Early reports are highly enthusiastic. Ann Mactier, member of the State Board of Education, visited a training session in Omaha and said she was ‘’amazed” to see how happy the teachers were about the methods they were learning, and that the presentation was ‘’terrific.’’

Mrs. Mactier, a former member of the Omaha Public Schools board, said that teachers from OPS grade schools Lothrop, Miller Park, Belvedere, Kellom, and Mount View were receiving the training.

Although it isn’t exactly like the Spalding Phonics method that Mrs. Mactier and other reading leaders, including former Omahan Linda Weinmaster of Lawrence, Kan., have espoused before the State Board of Education, it’s very close, Mrs. Mactier said. The complete Orton code made up a page in the materials, she said, which is an excellent indication of quality.

There aren’t many features of the No Child Left Behind act that most Republicans like, since it represents federal involvement in local education. That’s a constitutional no-no.

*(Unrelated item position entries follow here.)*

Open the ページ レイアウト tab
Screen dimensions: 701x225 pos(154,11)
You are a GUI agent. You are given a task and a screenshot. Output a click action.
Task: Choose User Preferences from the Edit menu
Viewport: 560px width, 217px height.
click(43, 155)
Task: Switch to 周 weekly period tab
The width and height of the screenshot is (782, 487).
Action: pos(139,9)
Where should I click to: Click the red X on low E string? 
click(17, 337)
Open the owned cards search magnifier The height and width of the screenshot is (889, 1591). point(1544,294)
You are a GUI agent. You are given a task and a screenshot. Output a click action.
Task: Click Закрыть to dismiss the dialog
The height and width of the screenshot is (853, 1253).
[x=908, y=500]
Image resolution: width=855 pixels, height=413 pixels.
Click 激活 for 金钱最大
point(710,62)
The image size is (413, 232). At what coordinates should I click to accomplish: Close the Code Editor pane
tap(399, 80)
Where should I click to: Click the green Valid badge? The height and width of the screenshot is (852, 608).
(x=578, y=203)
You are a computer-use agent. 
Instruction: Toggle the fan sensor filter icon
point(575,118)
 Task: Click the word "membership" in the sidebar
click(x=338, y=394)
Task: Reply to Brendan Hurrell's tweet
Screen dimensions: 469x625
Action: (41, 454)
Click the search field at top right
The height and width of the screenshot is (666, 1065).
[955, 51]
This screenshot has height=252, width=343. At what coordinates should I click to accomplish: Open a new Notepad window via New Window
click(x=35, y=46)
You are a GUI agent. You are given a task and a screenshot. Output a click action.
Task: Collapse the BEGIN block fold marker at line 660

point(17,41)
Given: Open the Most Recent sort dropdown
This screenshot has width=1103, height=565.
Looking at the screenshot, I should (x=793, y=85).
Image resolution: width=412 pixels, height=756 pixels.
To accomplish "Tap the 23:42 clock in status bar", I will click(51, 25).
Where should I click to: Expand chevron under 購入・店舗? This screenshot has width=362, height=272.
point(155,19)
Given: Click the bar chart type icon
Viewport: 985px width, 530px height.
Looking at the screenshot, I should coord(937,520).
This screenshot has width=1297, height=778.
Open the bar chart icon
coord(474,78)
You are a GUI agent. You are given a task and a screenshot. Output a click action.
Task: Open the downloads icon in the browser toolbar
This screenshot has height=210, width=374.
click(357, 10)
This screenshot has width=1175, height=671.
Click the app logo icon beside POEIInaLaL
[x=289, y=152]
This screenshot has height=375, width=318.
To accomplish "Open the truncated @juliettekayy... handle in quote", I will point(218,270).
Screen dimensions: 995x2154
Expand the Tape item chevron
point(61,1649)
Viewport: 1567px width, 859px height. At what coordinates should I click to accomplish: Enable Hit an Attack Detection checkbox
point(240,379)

Most in the GOP would like to do away with the U.S. Department of Education entirely.

But at least No Child Left Behind is finally focusing our tax dollars on methods that actually work instead of the ineffective whole-language methods most schools have been using for years.

Maybe the best thing about No Child Left Behind is that, once our teachers know how to teach our kids how to read, we can leave federal education intervention and interference behind, once and for all.